==== DATA IN THIS EXERCISE ====

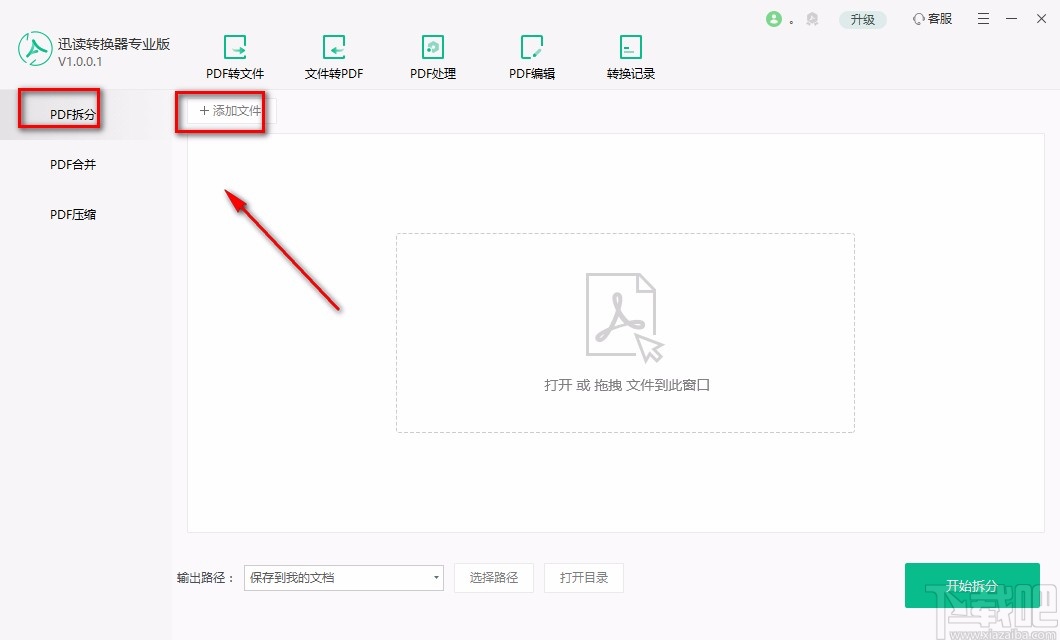Select the PDF合并 sidebar item

pyautogui.click(x=71, y=164)
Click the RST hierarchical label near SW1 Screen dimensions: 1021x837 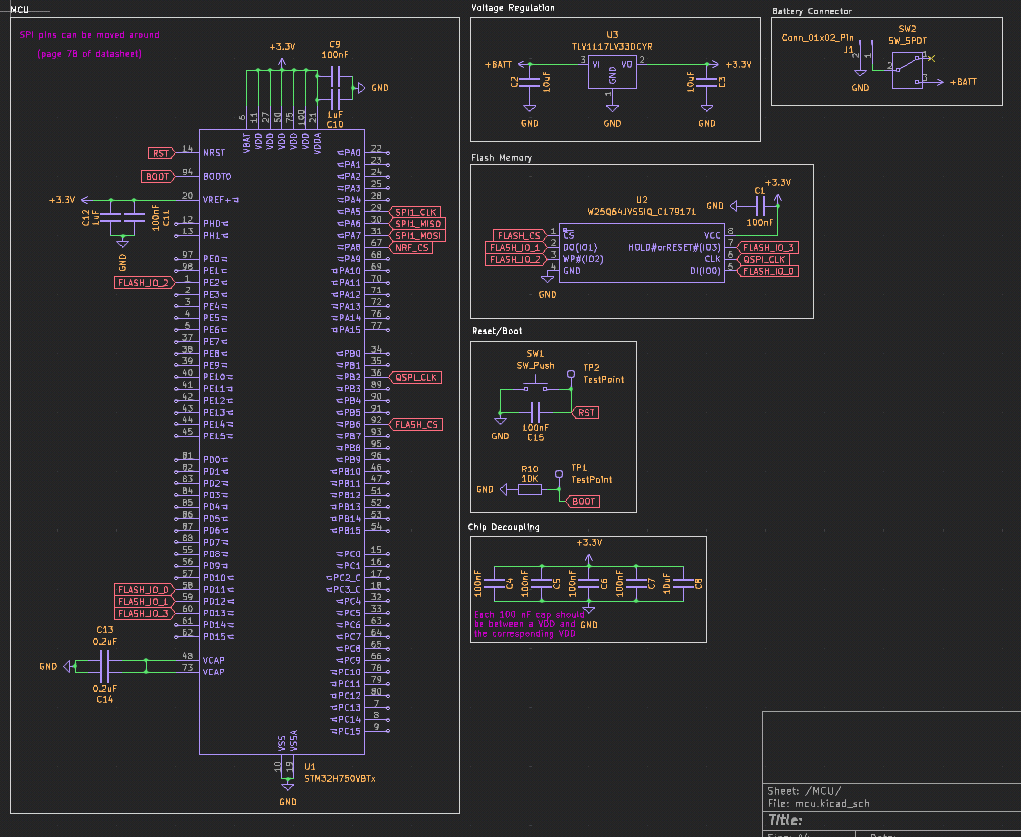coord(585,411)
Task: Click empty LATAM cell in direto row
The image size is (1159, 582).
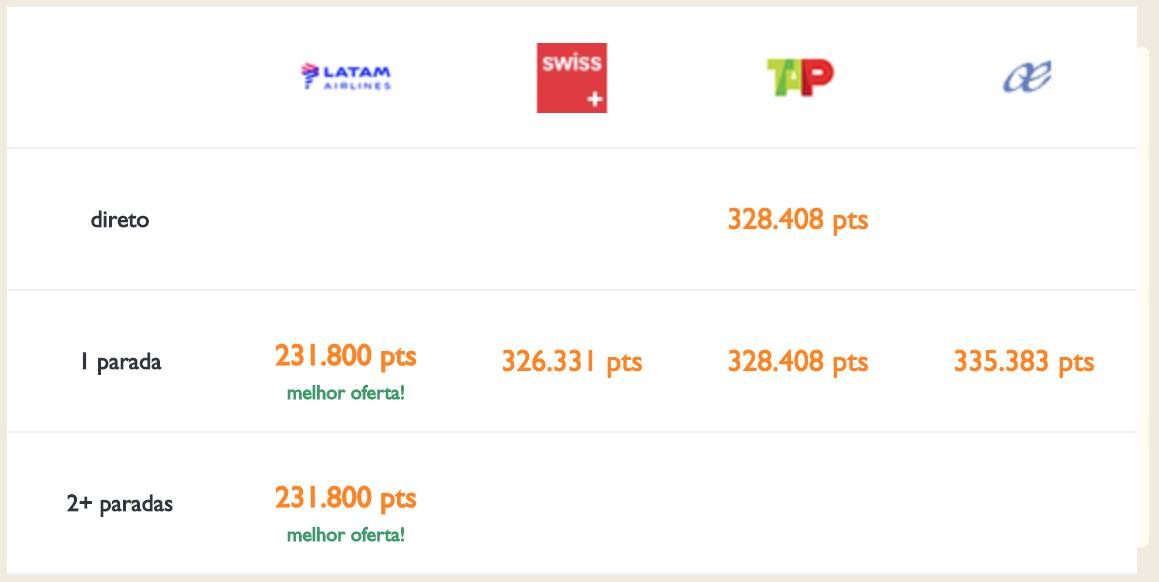Action: pyautogui.click(x=346, y=220)
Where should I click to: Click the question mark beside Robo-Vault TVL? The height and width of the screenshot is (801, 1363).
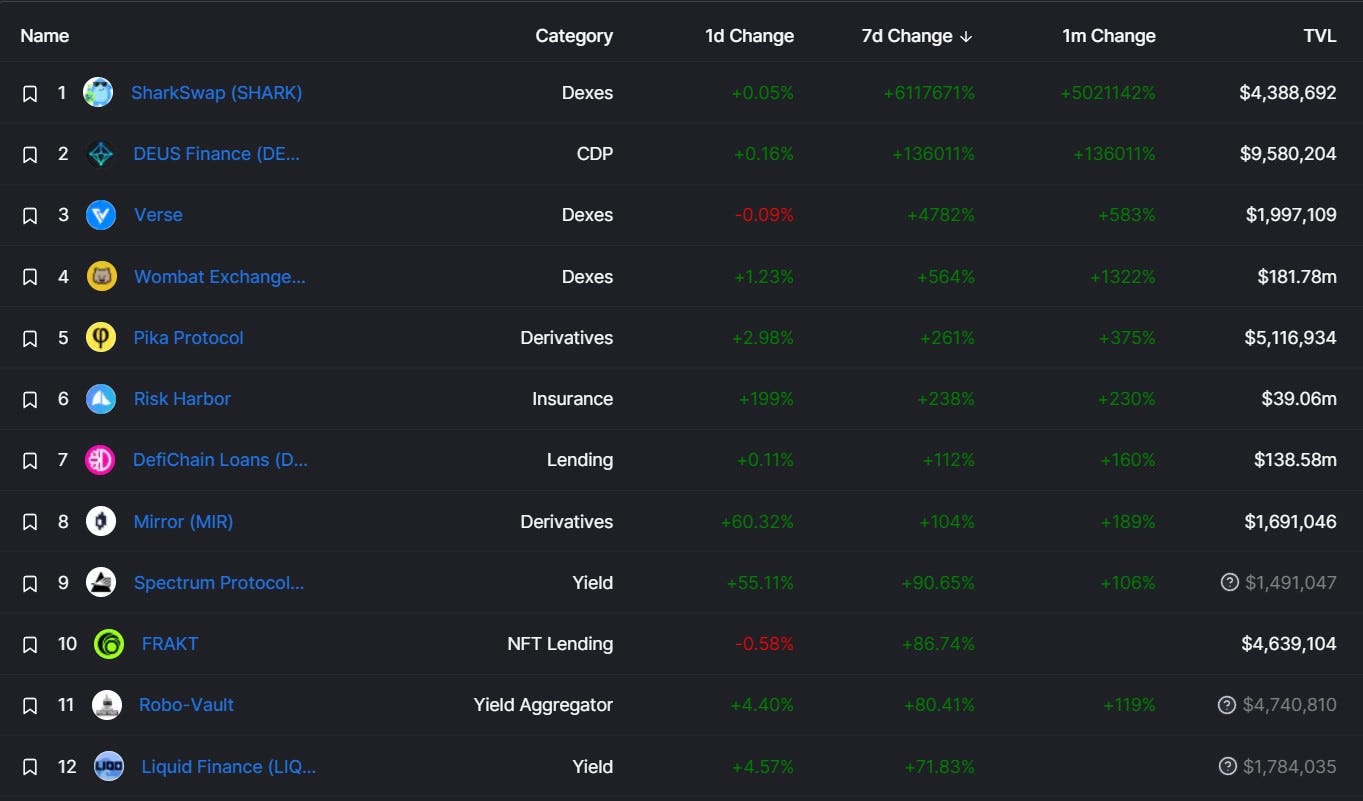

====

WORK ORDER: Exactly the lines from the one containing "Task: Click empty LATAM cell in direto row" through the last line of the data above should be output, both ends included, with every picture left out.

WRITTEN RESPONSE:
Task: Click empty LATAM cell in direto row
The image size is (1159, 582).
Action: pyautogui.click(x=346, y=220)
Where should I click to: Click the question mark beside Robo-Vault TVL? The height and width of the screenshot is (801, 1363).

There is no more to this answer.